#### Data

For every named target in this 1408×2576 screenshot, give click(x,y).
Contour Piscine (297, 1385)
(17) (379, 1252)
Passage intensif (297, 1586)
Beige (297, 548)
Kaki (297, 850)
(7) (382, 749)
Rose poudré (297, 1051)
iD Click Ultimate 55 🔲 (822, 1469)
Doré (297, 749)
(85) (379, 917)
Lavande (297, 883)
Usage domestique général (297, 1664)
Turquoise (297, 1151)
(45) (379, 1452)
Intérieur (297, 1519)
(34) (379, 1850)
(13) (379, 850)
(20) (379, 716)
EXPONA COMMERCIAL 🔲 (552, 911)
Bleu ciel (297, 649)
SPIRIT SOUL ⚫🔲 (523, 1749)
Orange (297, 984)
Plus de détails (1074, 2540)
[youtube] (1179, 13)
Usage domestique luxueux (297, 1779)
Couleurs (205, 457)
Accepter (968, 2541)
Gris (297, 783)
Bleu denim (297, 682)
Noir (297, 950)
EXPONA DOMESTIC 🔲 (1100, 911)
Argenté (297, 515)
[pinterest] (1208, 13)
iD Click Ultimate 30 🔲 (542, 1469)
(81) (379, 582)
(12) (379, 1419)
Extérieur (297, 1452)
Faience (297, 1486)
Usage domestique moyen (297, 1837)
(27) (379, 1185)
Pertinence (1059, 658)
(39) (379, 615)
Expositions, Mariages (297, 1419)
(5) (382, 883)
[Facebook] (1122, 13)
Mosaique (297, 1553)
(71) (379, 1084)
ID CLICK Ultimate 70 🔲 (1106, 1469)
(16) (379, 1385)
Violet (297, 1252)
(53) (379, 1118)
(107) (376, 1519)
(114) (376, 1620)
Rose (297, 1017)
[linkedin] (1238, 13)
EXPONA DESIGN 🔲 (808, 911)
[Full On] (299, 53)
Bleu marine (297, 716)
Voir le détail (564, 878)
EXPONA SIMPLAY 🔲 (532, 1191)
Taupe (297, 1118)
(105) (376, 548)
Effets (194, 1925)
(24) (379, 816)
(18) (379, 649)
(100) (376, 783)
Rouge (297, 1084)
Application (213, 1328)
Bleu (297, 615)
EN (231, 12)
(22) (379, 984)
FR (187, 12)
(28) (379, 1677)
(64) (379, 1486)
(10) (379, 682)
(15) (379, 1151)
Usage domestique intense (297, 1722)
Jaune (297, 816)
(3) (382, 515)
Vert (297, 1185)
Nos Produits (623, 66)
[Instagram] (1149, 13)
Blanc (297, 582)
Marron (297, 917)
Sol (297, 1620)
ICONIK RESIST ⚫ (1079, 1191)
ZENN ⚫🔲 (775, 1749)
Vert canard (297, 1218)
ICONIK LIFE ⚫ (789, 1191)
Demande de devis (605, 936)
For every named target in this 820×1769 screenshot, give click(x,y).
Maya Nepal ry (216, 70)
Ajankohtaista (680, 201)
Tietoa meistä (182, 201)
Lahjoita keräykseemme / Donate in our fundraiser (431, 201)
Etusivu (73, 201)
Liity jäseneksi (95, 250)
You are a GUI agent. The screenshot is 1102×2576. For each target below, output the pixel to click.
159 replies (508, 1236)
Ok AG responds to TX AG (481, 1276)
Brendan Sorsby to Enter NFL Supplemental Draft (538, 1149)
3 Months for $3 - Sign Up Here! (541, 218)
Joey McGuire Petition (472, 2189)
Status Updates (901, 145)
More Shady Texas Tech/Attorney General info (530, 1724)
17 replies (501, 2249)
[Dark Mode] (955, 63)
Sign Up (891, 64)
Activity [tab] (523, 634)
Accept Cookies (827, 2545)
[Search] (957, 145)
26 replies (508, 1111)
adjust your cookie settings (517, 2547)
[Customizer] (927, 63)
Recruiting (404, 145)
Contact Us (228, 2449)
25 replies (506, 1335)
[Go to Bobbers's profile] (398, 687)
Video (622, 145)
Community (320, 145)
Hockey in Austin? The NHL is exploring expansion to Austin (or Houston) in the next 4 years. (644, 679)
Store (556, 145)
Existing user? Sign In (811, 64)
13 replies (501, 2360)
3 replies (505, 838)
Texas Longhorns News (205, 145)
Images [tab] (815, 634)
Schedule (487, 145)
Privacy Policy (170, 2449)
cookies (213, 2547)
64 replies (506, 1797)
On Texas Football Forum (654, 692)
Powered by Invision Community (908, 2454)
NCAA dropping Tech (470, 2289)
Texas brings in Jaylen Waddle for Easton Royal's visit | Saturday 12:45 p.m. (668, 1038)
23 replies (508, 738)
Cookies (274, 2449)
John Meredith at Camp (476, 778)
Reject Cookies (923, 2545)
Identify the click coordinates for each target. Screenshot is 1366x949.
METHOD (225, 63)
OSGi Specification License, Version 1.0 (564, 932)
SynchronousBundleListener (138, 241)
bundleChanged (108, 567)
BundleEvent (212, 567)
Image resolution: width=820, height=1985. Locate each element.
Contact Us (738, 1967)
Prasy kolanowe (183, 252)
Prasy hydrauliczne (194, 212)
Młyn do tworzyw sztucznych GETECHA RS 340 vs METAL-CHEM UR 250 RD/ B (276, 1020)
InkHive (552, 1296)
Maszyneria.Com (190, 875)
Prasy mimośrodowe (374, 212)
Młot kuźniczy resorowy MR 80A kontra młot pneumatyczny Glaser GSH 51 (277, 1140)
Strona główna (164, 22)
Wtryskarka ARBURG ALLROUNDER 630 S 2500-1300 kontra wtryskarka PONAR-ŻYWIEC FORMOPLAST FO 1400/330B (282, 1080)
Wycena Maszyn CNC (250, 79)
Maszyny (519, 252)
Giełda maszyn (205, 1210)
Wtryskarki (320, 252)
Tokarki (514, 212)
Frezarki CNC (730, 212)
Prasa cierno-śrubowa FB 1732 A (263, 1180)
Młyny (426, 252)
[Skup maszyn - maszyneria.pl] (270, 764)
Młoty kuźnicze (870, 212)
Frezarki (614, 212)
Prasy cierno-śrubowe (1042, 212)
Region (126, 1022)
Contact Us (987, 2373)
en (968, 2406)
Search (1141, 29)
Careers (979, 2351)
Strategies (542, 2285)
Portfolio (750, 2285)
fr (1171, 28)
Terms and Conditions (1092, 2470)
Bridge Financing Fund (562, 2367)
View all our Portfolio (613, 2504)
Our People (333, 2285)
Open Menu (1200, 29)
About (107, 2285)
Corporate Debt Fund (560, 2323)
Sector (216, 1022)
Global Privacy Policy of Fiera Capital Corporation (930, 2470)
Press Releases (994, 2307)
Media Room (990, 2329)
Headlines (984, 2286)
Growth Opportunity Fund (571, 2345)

########

**Exercise goal:**
Nothing in the entries above may be left out; retype them all exactly.

**Answer for the task:**
For every named target in this 1408×2576 screenshot, give click(x,y).
Contour Piscine (297, 1385)
(17) (379, 1252)
Passage intensif (297, 1586)
Beige (297, 548)
Kaki (297, 850)
(7) (382, 749)
Rose poudré (297, 1051)
iD Click Ultimate 55 🔲 (822, 1469)
Doré (297, 749)
(85) (379, 917)
Lavande (297, 883)
Usage domestique général (297, 1664)
Turquoise (297, 1151)
(45) (379, 1452)
Intérieur (297, 1519)
(34) (379, 1850)
(13) (379, 850)
(20) (379, 716)
EXPONA COMMERCIAL 🔲 (552, 911)
Bleu ciel (297, 649)
SPIRIT SOUL ⚫🔲 (523, 1749)
Orange (297, 984)
Plus de détails (1074, 2540)
[youtube] (1179, 13)
Usage domestique luxueux (297, 1779)
Couleurs (205, 457)
Accepter (968, 2541)
Gris (297, 783)
Bleu denim (297, 682)
Noir (297, 950)
EXPONA DOMESTIC 🔲 (1100, 911)
Argenté (297, 515)
[pinterest] (1208, 13)
iD Click Ultimate 30 🔲 (542, 1469)
(81) (379, 582)
(12) (379, 1419)
Extérieur (297, 1452)
Faience (297, 1486)
Usage domestique moyen (297, 1837)
(27) (379, 1185)
Pertinence (1059, 658)
(39) (379, 615)
Expositions, Mariages (297, 1419)
(5) (382, 883)
[Facebook] (1122, 13)
Mosaique (297, 1553)
(71) (379, 1084)
ID CLICK Ultimate 70 🔲 (1106, 1469)
(16) (379, 1385)
Violet (297, 1252)
(53) (379, 1118)
(107) (376, 1519)
(114) (376, 1620)
Rose (297, 1017)
[linkedin] (1238, 13)
EXPONA DESIGN 🔲 (808, 911)
[Full On] (299, 53)
Bleu marine (297, 716)
Voir le détail (564, 878)
EXPONA SIMPLAY 🔲 (532, 1191)
Taupe (297, 1118)
(105) (376, 548)
Effets (194, 1925)
(24) (379, 816)
(18) (379, 649)
(100) (376, 783)
Rouge (297, 1084)
Application (213, 1328)
Bleu (297, 615)
EN (231, 12)
(22) (379, 984)
FR (187, 12)
(28) (379, 1677)
(64) (379, 1486)
(10) (379, 682)
(15) (379, 1151)
Usage domestique intense (297, 1722)
Jaune (297, 816)
(3) (382, 515)
Vert (297, 1185)
Nos Produits (623, 66)
[Instagram] (1149, 13)
Blanc (297, 582)
Marron (297, 917)
Sol (297, 1620)
ICONIK RESIST ⚫ (1079, 1191)
ZENN ⚫🔲 (775, 1749)
Vert canard (297, 1218)
ICONIK LIFE ⚫ (789, 1191)
Demande de devis (605, 936)
For every named target in this 820×1769 screenshot, give click(x,y).
Maya Nepal ry (216, 70)
Ajankohtaista (680, 201)
Tietoa meistä (182, 201)
Lahjoita keräykseemme / Donate in our fundraiser (431, 201)
Etusivu (73, 201)
Liity jäseneksi (95, 250)
You are a GUI agent. The screenshot is 1102×2576. For each target below, output the pixel to click.
159 replies (508, 1236)
Ok AG responds to TX AG (481, 1276)
Brendan Sorsby to Enter NFL Supplemental Draft (538, 1149)
3 Months for $3 - Sign Up Here! (541, 218)
Joey McGuire Petition (472, 2189)
Status Updates (901, 145)
More Shady Texas Tech/Attorney General info (530, 1724)
17 replies (501, 2249)
[Dark Mode] (955, 63)
Sign Up (891, 64)
Activity [tab] (523, 634)
Accept Cookies (827, 2545)
[Search] (957, 145)
26 replies (508, 1111)
adjust your cookie settings (517, 2547)
[Customizer] (927, 63)
Recruiting (404, 145)
Contact Us (228, 2449)
25 replies (506, 1335)
[Go to Bobbers's profile] (398, 687)
Video (622, 145)
Community (320, 145)
Hockey in Austin? The NHL is exploring expansion to Austin (or Houston) in the next 4 years. (644, 679)
Store (556, 145)
Existing user? Sign In (811, 64)
13 replies (501, 2360)
3 replies (505, 838)
Texas Longhorns News (205, 145)
Images [tab] (815, 634)
Schedule (487, 145)
Privacy Policy (170, 2449)
cookies (213, 2547)
64 replies (506, 1797)
On Texas Football Forum (654, 692)
Powered by Invision Community (908, 2454)
NCAA dropping Tech (470, 2289)
Texas brings in Jaylen Waddle for Easton Royal's visit | Saturday 12:45 p.m. (668, 1038)
23 replies (508, 738)
Cookies (274, 2449)
John Meredith at Camp (476, 778)
Reject Cookies (923, 2545)
Identify the click coordinates for each target. Screenshot is 1366x949.
METHOD (225, 63)
OSGi Specification License, Version 1.0 (564, 932)
SynchronousBundleListener (138, 241)
bundleChanged (108, 567)
BundleEvent (212, 567)
Image resolution: width=820, height=1985. Locate each element.
Contact Us (738, 1967)
Prasy kolanowe (183, 252)
Prasy hydrauliczne (194, 212)
Młyn do tworzyw sztucznych GETECHA RS 340 vs METAL-CHEM UR 250 RD/ B (276, 1020)
InkHive (552, 1296)
Maszyneria.Com (190, 875)
Prasy mimośrodowe (374, 212)
Młot kuźniczy resorowy MR 80A kontra młot pneumatyczny Glaser GSH 51 (277, 1140)
Strona główna (164, 22)
Wtryskarka ARBURG ALLROUNDER 630 S 2500-1300 kontra wtryskarka PONAR-ŻYWIEC FORMOPLAST FO 1400/330B (282, 1080)
Wycena Maszyn CNC (250, 79)
Maszyny (519, 252)
Giełda maszyn (205, 1210)
Wtryskarki (320, 252)
Tokarki (514, 212)
Frezarki CNC (730, 212)
Prasa cierno-śrubowa FB 1732 A (263, 1180)
Młyny (426, 252)
[Skup maszyn - maszyneria.pl] (270, 764)
Młoty kuźnicze (870, 212)
Frezarki (614, 212)
Prasy cierno-śrubowe (1042, 212)
Region (126, 1022)
Contact Us (987, 2373)
en (968, 2406)
Search (1141, 29)
Careers (979, 2351)
Strategies (542, 2285)
Portfolio (750, 2285)
fr (1171, 28)
Terms and Conditions (1092, 2470)
Bridge Financing Fund (562, 2367)
View all our Portfolio (613, 2504)
Our People (333, 2285)
Open Menu (1200, 29)
About (107, 2285)
Corporate Debt Fund (560, 2323)
Sector (216, 1022)
Global Privacy Policy of Fiera Capital Corporation (930, 2470)
Press Releases (994, 2307)
Media Room (990, 2329)
Headlines (984, 2286)
Growth Opportunity Fund (571, 2345)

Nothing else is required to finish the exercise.